Community Community Oceanside

Commission shares list of concerns about proposed hotel

OCEANSIDE — There were few bright spots during Planning Commission discussion Feb. 23 of a zoning change for the proposed Fairfield Inn and Suites hotel on Oceanside Boulevard. The two-acre project site, between Vine Street and Nevada Street, has a steep grade and access in and out of the property is difficult.

The developer is considering asking for a zoning change from singe-family residential to commercial recreational, specific to hotel use.

Commissioners said the zoning change makes more sense for the property. However, they expressed strong concerns about severe grading, hotel orientation and ingress and egress of cars through one entry point.

“You’re putting a square peg in a round hole,” John Scrivener, commission vice chair, said.

The developer proposes a three story-hotel building next to the roadway with parking in the back. The lot would be graded and a retaining wall with a rough rock texture would be built.

Commissioners said extensive grading is not a site-friendly solution.

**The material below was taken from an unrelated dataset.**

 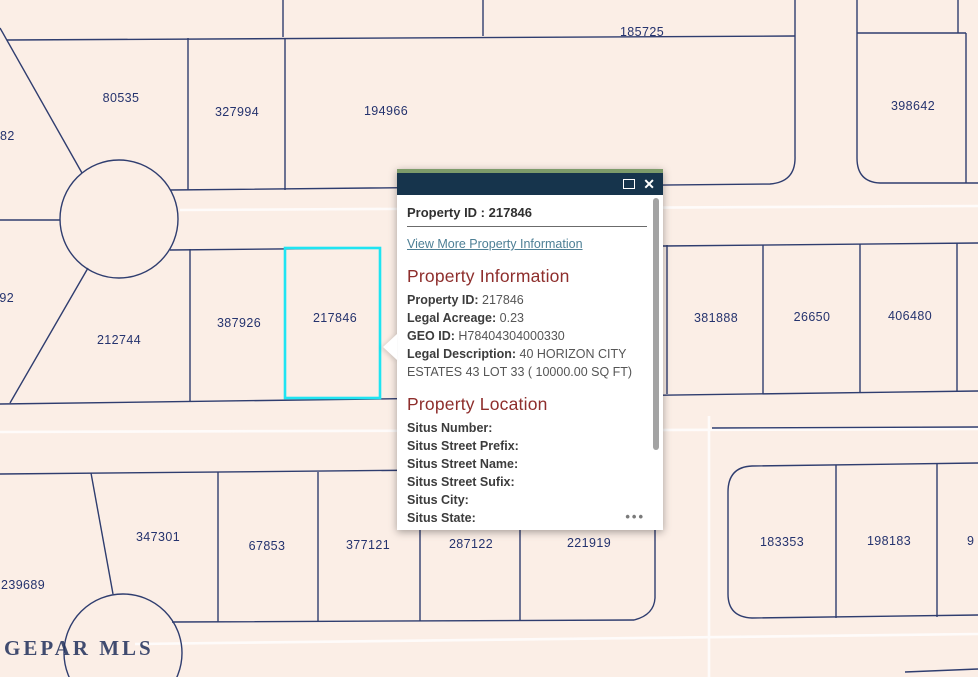 I want to click on parcel-label: 221919, so click(x=589, y=543).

“It’s a great commercial property, I’m not sure it can support a building of this size and land-use intensity,” Commissioner Curtis Busk said.

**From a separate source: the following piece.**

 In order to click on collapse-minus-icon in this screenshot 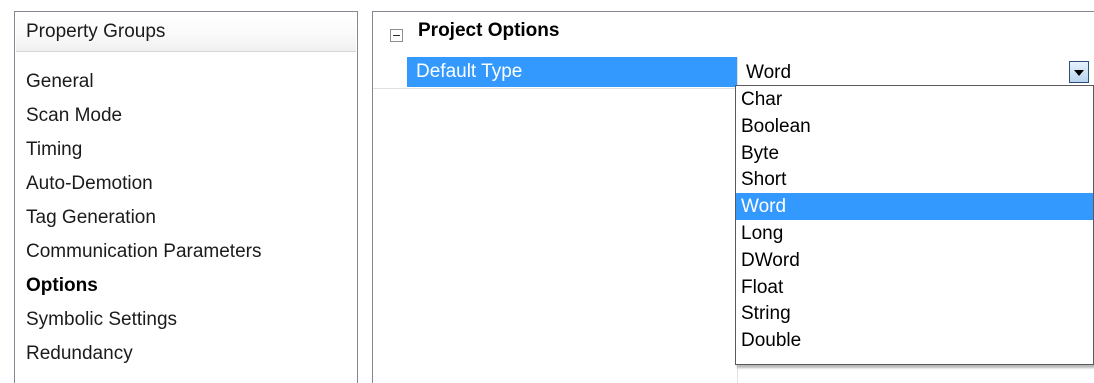, I will do `click(396, 36)`.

Ann Gunter, The Lightfoot Planning Group vice president of planning, described the project as a select service, freeway-oriented hotel. She said a parking analysis would be done and variance would likely be requested to ask for fewer than the high number of required parking spaces.

Gunter said the project would bring the community benefit of sidewalk improvements to Nevada Street.

She added preliminary meetings with hilltop residents, who need to grant easement for the hotel’s retaining wall, were positive.

Neighboring residents at the meeting did not support the hotel project. They objected to the unsafe traffic flow, parking lot noise and having a budget hotel within a high-priced residential neighborhood.

“A mix hotel-motel is a nice development, this is not going to be it,” Oceanside resident Daniela Marshall said.

There were no solutions presented on how to safely accommodate hotel exit traffic.

Busk expressed his concerns that cars exiting the hotel would need to make an inconvenient U-turn to get back on the freeway. Others said drivers would look for the easiest way, and snarl traffic and overlook safety.

“Road infrastructure is not set up for this use on this property,” Busk said.

Commission Chair Louise Balma suggested the developer work with other property owners to find a traffic solution. An adjacent lot is in the early stages of development.

Commissioner Thomas Morrissey voiced the most support for the project. He gave the proposal kudos for site use and out-of-the-box thinking to the make the optimal use of the space.

City Planner Jeff Hunt said comments will be shared with the applicant so they can decide whether to move forward with the project.

Sergio Madera, city senior planner, said formal public outreach will be held if the developer continues with the project.

The site was previously considered for residential development and a four-story hotel without moving forward.